Jones arrived to Budapest October 29, 1956 from Vienna with a rented car. Crossing the border proved no problem since by that time it was open, and unlike the first few days of the revolution when westerners had to first apply for visas, that was no longer the case. According to Jones, as they drove to Budapest, the car had to cross checkpoints alternately manned by the Soviets and the revolutionaries. After taking a circuitous route he finally arrived to the Hungarian capital, where together with his journalist colleagues he reported on the siege of the Budapest Communist Party headquarters at Köztársaság Square. In addition to this, Jones reported on the reshuffling of the Nagy Government so that now all important democratic parties were included.

It was in light of this encouraging news that the Soviet invasion of November 4th rained down like a cold torrent. Unlike his colleagues who made plans to leave the country, Jones decided to stay in Budapest. At first he took refuge at the U.S. Embassy, and it was under his leadership that a group of American reporters left the embassy by foot on November 6th. He remained in Budapest even after his American colleagues left for Vienna in a convoy on November 10th.

The western reporters who stayed in Hungary became important sources of news to the wider world in their reports on the Soviet aggression and what was going on inside Hungary. A significant part of the local population learned of what was going on in their own country via the Hungarian-language radio broadcasts from the West, which were assembled from the reports dispatched by the western journalists still in Budapest.

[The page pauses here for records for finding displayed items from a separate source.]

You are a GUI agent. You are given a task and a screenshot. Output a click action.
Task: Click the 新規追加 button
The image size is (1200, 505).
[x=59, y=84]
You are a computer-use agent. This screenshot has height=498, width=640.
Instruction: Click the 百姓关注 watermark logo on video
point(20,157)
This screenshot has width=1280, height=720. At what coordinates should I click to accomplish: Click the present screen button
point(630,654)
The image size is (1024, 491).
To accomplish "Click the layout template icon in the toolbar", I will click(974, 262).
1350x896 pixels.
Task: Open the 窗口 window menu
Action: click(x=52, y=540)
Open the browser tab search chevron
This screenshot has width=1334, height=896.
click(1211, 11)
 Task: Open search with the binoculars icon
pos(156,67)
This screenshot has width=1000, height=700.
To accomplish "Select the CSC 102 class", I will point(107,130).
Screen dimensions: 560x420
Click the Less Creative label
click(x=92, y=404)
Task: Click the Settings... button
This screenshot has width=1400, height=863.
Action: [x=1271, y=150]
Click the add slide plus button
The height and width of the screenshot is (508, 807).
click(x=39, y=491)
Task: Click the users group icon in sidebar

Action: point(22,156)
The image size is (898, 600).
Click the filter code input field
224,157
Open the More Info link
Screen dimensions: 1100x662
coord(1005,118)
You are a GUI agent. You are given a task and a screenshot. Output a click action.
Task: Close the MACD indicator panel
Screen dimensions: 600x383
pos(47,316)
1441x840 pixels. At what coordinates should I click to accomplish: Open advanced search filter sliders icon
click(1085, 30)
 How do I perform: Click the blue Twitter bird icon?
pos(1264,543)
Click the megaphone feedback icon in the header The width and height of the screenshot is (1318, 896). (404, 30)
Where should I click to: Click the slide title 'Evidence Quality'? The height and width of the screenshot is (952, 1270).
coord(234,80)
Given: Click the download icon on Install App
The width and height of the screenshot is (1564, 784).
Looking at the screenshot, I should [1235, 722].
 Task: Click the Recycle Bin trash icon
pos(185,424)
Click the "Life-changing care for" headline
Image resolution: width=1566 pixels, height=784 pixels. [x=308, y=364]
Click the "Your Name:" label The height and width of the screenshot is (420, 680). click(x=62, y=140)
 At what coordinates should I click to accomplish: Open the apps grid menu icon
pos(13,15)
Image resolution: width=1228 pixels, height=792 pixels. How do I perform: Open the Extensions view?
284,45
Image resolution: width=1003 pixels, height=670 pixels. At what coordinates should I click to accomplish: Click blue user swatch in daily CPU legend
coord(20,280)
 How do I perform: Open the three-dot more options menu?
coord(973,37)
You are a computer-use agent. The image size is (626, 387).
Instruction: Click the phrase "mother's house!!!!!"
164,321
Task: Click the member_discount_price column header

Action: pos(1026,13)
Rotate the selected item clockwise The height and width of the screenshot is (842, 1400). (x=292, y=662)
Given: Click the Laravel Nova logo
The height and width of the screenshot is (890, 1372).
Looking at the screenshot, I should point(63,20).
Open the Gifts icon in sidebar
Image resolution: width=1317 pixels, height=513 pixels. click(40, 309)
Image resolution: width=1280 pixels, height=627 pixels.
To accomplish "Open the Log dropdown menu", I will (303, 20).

During his stay in Budapest, Jones also met with K. P. S. Menon, India’s ambassador to the Soviet Union who happened to be in Hungary at the time, with whom he discussed the situation for several hours. In the meantime, on December 1st, the Americans asked the Hungarian Foreign Ministry to extend Jones’s visa, but they only extended it by three days. Consequently, Jones immediately contacted the secretariat of Ferenc Münnich, who was number two in the new regime, saying that the Hungarian Foreign Ministry had sent him in regards to extending his visa. This resulted in a six-day extension, but the game was up when the British complained that their reporter did not receive an extension similarly to Jones. The foreign ministry withdrew Jones’s extension but let him stay for the time being.

That is how Jones became one of the last western reporters to remain in Hungary in 1956. Since he was limited to six-minute phone calls per number so that it would be difficult to file his reports, Jones would call the United Press offices in Vienna, Frankfurt, Belgrade and Stockholm to file his dispatches, which were later assembled in Vienna. Jones also reported on the women’s march to Heroes’ Square on December 4th, after which he was expelled from the country. His work was not in vain, however, since in addition to keeping the world informed of what was going on in Hungary after most other foreign reporters had left, he also won the Pulitzer Prize in 1957 for this very reason.